Britain’s heraldic coat of arms features two creatures, a lion and a unicorn, which have often been taken to symbolize the qualities of strength and imagination. As Britain stood on the threshold of a long-dreaded war in 1939, Alexander Korda decided to show what cinema could do to rally the nation and win support around the world.
The Lion Has Wings was an extraordinary achievement, a feature-length film that traced how Britain came to be at war with Germany and showed how the first battles of that war, one offensive and the other defensive, might be fought—all done in less than eight weeks. This feat was accomplished through the combined styles of two very different men: Korda, with his flamboyant love of big gestures, and Ian Dalrymple, whose quiet diplomacy as an editor and producer pulled it together in record time.
War in Europe had long been expected, in spite of British prime minister Neville Chamberlain’s desperate effort to strike a deal with Hitler in September 1938. A year later, after Czechoslovakia had been swallowed, Hitler unleashed his blitzkrieg on Poland, and Britain issued an ultimatum that expired on September 3. A week before this, Korda had gathered his key staff at Denham Studios and told them he had promised Winston Churchill—newly recalled to government and a politician whom Korda had supported during his “wilderness years”—that he would produce a propaganda film within a month of war being declared.
Michael Powell was at that meeting, having just completed his first feature for Korda, The Spy in Black, and currently one of the team of directors working on The Thief of Bagdad. The Lion Has Wings would employ a directorial team as well, including Powell and Adrian Brunel and Brian Desmond Hurst, and would borrow other crew from The Thief of Bagdad, notably Vincent Korda, coordinating design, and William Hornbeck, as chief editor. Powell recalled how they switched from the Technicolor fantasy to war propaganda literally overnight, with a Royal Air Force officer coming to see him at the studio while he was working on the flying-carpet sequence and promising to show him some “real flying.” Powell’s account in A Life in Movies of being flown over the barrage balloons that were London’s only defense—“more dangerous for our chaps than for the Jerries, but good for civilian morale”—and of nearly getting to fly on the real bombing mission that is re-created in the film captures the extraordinary casualness and bravado of this period, which would soon be known as the Phoney War.

(EXERCISE):
Rewrite the excerpt about The Lion Has Wings between "Britain’s heraldic coat" and "around the world.", inclusive, changing "imagination" to "creativity".

(DATA SHOWN):
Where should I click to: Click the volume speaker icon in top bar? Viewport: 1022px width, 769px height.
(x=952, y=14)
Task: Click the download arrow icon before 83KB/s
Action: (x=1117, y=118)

(EXERCISE ANSWER):
Britain’s heraldic coat of arms features two creatures, a lion and a unicorn, which have often been taken to symbolize the qualities of strength and creativity. As Britain stood on the threshold of a long-dreaded war in 1939, Alexander Korda decided to show what cinema could do to rally the nation and win support around the world.